Drowned by the growing hyperinflation, the decreasing demand and sinking prices of oil, and the unfathomable concept of common ground, the Venezuelan economy now is near to becoming a relic and sinking deeper into the ocean of instability and futility. With wages that do not correspond with the rising prices, the citizens are left clutching the Bolivar that allows them to afford little to no viands. The economy that once soared globally, bracketed by its enormous oil tanks, now fuels more annual emigrants than a reliable government revenue. Concord, an idea that had taken a step back since the presidential inauguration of Hugo Chavez in 1999, still seems to be prompting heavily dominated biases and negligence of apprehension. This eclectic set of issues has directed the Venezuelan economy to face a crisis: one that embraces poverty, violation, and mass migration.

Initially, the country used to face protests caused by distinct political opinions. Now, they have exacerbated due to a severe deficit of basic necessities and the crippling fear of insecurity. The scarcity of resources and viable infrastructure has caused a series of medical outbreaks with constricted health services. Additionally, approximately 22.9% have faced critical undernourishment and millions of others have encountered widespread shortages of food.  

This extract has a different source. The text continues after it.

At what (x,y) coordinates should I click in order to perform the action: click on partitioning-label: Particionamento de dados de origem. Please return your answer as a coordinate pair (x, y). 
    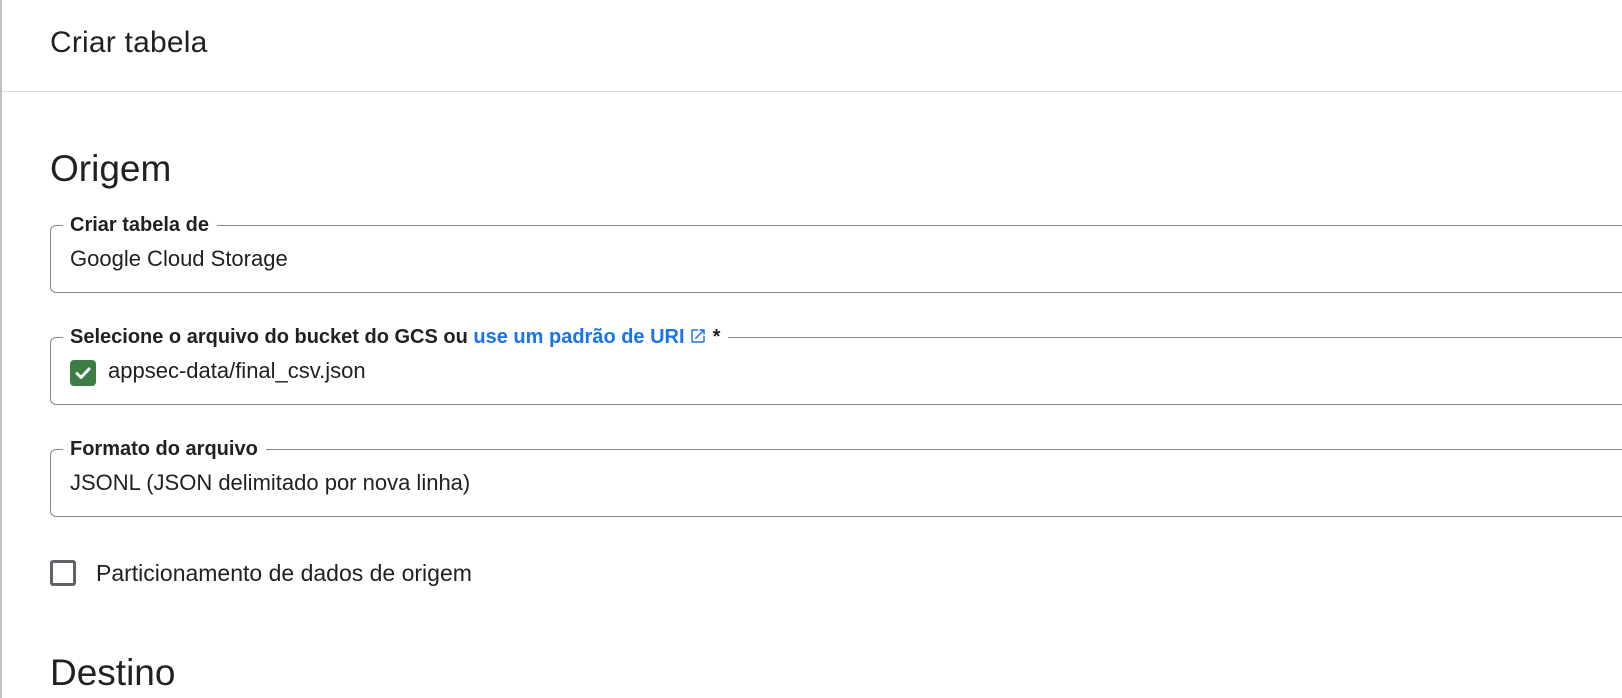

While different organizations and actors conclude varying opinions on the human rights situation within the economy, many summarize the commonality of politically motivated arrests and arbitrary detentions. Allegations against the government related to extrajudicial killings, restrictions on peaceful protests, imitation of journalists and human rights defenders, and suppressed rights for information have led to rising concern by international forces. With the political, economic, and social grimness in the country, millions of Venezuelans have chosen to flee, seeking a better life elsewhere. Consequently, the inclining trend of emigrants and refugees has had a significant burden on host countries in South America. 

Even with aid from the United Nations and other international organizations, the country’s crisis that stems from a  complex political situation makes the aid distribution less effective. While numerous attempts to maintain political and economic stability in Venezuela have been made, little to no progress can be depicted.

Keeping in gaze the futility of the attempts and the escalation of the Venezuelan crisis, finding a peaceful and lasting solution seems like a crucial element towards urgent improvements. Until these improvements are made the international community should increase their humanitarian assistance to provide the essentials to the millions that remain deprived.